> _Görev ayrıntıları_
Aşağıdaki Osasuna yazısında "Osasuna futbol takımı" sözlerinden "on altıncı sırada." sözlerine kadar olan kısmı hiçbir değişiklik yapmadan yazın.

Bizim de vehimlerimiz var, hakikat sandığımız vehimlerimiz
Geçmiş yıllarda TRT’de Avrupa’dan futbol programının en akılda kalan cümlelerinden birisi de hiç şüphesiz “ender gelişen Osasuna atakları” cümlesiydi, İlker Yâsin’in heyecanlı sesinden dinlerdik.
Osasuna futbol takımı neredeyse seksen yıldır İspanyol liginde “kümede kalmayı garantilemeye” oynuyor, çok zayıf bir takım ve hâlen ataklarını nâdiren geliştiriyor. Şu ânda on altıncı sırada.
Baskça’da “sağlık, neşe ve canlılık” anlamına gelen Osasuna, neşeden, sağlıktan ve canlılıktan eser barındırmayan bir futbol mâcerâsı yaşıyor kurulduğundan bu yana. Taraftarları da hemen her maçtan sonra “lagona edatera” (içelim dostum) diyorlar birbirlerine, ama hep kahırdan içiyorlar.
Bâzen “Osasuna taraftarı” olmak gibi bir kader yükleniyor hayatımıza, “anlamsız bir çırpınma” demek bu, başarının elbet bir gün bizi bulacağına inanmak vehmi, bizim için de bir şansın bulunduğunu vehmetmek, yalnızca o şansın “hangi taşın altında olduğunu” bulamamak bahtsızlığına inanıp o şansı aramaya devam etmek.

> _Verilen veriler_

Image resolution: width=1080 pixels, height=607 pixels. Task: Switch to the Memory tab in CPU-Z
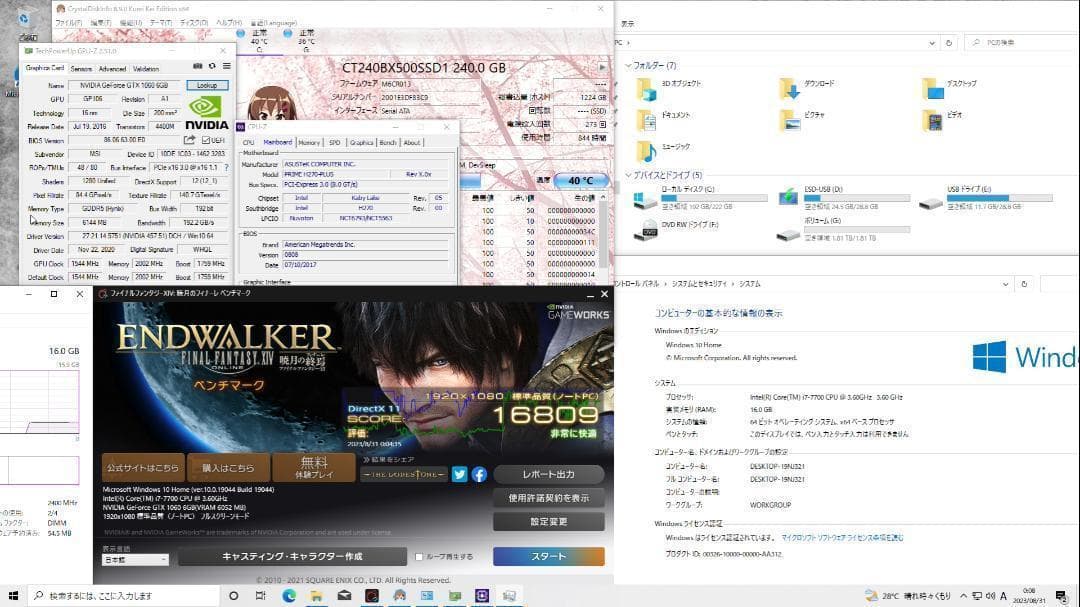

> _Nihai sonuç_
Osasuna futbol takımı neredeyse seksen yıldır İspanyol liginde “kümede kalmayı garantilemeye” oynuyor, çok zayıf bir takım ve hâlen ataklarını nâdiren geliştiriyor. Şu ânda on altıncı sırada.